#### [WORK TO DO]
Carry on the blog post about Google's employee perks, starting right after its last sentence.

When trying to find a topic to blog about, I tried to come up with questions I had about everyday life. In our “Blogging my Courses” handout, we were encouraged to apply things we have learned about economics to answer our questions. So, a question I have is, “How does Google make any money if it offers so many freebies to its employees?”

For those of you who don’t know what Google offers its employees, here is a website that explains it all: http://money.cnn.com/magazines/fortune/bestcompanies/2007/snapshots/1.html

Google offers its employees free: gourmet food, multiple snack bars, rock walls, swimming pools, salon services, massage chairs and a massage service, foreign language lessons, exercise classes (subsidized), personal concierge service, use of laundry machines (with free detergent), beach volleyball, work-out gyms, child care, on-site doctor visits, TGIF parties, and “pajama days.” Employees also get $5,000 if they buy a hybrid car, $2,000 if someone they recommend gets hired, and $500 toward take-out food during the month after having a baby. Also Google employees can bring their dogs to work, and 20% of engineers’ time can be spent on personal projects. Google also has various award/reward and bonus programs that can pay out over a million dollars each.

#### [RECORDS PROVIDED]

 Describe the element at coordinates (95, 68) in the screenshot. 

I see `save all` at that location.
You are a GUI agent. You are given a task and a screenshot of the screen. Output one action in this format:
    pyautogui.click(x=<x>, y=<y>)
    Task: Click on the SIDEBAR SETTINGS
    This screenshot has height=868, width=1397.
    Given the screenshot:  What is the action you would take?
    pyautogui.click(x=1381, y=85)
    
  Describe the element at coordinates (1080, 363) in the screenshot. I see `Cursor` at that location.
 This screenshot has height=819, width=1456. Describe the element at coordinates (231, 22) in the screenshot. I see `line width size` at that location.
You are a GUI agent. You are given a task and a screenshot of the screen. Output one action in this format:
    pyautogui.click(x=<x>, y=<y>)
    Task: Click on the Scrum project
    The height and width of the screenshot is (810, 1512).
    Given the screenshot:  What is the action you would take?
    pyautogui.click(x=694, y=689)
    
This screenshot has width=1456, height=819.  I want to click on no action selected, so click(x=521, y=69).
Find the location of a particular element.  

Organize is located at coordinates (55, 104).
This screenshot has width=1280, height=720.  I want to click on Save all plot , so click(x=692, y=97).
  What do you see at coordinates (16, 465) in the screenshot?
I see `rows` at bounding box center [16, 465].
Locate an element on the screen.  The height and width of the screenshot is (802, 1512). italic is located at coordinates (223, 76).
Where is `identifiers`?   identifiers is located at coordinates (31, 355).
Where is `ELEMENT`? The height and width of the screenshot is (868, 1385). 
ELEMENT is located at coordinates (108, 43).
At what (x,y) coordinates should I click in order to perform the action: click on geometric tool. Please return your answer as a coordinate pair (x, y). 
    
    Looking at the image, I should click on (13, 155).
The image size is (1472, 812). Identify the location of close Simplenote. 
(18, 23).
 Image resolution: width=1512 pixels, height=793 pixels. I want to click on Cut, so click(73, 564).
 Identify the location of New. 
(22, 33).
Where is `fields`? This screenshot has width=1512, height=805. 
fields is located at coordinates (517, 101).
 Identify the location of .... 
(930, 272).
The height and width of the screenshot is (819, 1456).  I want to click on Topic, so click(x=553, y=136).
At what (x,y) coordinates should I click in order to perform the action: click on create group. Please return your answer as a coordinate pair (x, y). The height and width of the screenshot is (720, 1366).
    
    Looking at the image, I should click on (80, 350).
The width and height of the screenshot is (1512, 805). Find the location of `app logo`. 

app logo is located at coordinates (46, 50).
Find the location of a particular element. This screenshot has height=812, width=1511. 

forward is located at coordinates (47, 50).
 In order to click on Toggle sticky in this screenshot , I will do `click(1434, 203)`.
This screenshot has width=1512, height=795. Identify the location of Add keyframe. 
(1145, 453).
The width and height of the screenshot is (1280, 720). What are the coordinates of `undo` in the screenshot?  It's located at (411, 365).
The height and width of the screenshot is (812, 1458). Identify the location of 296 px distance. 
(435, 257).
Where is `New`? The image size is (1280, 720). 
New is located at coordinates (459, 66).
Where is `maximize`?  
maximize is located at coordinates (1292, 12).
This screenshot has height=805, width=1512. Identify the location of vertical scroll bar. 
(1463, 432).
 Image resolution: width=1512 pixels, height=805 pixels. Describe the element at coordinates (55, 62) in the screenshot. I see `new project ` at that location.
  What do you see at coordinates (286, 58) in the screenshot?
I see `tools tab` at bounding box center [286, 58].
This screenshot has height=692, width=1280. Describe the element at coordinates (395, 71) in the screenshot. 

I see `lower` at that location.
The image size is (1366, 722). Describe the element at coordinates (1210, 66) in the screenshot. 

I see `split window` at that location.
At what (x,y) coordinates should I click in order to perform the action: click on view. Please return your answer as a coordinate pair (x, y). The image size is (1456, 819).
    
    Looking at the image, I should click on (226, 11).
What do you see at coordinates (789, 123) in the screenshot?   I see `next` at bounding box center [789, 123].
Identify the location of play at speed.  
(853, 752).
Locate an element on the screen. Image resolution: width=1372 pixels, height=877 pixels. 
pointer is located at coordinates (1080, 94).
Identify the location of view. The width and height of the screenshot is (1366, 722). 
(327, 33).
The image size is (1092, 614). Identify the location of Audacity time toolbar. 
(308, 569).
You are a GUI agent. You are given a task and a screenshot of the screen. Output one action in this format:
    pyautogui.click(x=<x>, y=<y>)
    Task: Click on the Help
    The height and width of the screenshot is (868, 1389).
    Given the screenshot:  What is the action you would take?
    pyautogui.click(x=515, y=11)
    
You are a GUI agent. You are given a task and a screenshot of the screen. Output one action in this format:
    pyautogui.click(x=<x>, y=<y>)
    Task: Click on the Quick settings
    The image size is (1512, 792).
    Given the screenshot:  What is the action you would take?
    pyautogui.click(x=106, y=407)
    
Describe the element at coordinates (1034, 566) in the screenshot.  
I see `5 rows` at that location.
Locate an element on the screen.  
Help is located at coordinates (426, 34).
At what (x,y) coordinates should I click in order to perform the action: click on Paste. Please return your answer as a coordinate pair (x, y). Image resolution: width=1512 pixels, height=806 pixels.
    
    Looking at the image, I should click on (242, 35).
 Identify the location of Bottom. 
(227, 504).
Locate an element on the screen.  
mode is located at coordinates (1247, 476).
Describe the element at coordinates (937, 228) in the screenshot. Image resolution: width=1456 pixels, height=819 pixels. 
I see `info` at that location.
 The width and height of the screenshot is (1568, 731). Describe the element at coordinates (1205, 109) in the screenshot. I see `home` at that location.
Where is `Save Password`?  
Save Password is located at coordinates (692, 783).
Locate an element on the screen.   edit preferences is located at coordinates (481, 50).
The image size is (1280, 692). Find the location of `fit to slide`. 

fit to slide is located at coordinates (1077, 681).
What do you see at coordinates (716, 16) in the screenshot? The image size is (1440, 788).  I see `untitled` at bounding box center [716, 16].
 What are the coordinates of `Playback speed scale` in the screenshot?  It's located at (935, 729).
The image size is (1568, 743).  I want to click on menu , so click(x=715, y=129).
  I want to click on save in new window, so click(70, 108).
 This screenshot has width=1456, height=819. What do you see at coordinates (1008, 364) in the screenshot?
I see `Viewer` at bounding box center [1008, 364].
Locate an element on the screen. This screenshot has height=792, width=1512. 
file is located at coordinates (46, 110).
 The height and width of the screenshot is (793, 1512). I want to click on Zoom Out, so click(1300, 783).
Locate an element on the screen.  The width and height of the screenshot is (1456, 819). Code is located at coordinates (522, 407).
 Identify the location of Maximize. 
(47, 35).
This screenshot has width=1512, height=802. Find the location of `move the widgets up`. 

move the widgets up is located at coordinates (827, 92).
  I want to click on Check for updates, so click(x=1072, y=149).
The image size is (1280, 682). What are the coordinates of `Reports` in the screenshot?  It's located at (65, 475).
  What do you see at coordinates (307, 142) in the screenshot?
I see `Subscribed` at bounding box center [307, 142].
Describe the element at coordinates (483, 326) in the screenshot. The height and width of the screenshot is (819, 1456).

#### [OUTPUT FOR THIS EXERCISE]
Google’s employee’s benefits are so good, that the website above asks, “Is Google's culture the cause of its success or merely a result? Put another way: Is Google a great place to work because its stock is at $483, or is its stock at $483 because it's a great place to work?” I would like to find this out too. It seems like a “chicken or the egg” question to me.

I understand that offering benefits to employees helps to reduce turnover and the high costs associated with it, but it seems to me that Google is offering so many benefits, that the money the company puts into the benefits would cut very deeply into its profits. Where do you draw the line? For example, does allowing engineers to spend 20% of their time, or over 1.5 hours out of every 8-hour workday, on personal projects actually “pay for itself” with increased productivity and work quality over the other 6.5 hours? 1.5 hours worth of work seems like too much to make up in 6.5 hours. And how significant is this benefit to reducing turnover?

Do the benefits help to pay for themselves by increasing competition for jobs? How about by increasing the potential for an employee to come up with a multi-billion-dollar business idea for Google? That single business idea could pay for all of the employee benefits for the year (Although it would require hiring new employees, who would also require benefits, but who would also have the potential to come up with a new multi-billion-dollar business idea, etc...)

So, I guess I have answered my own question, although it would be very difficult to prove myself right, since every business is different, which makes making exact comparisons almost impossible.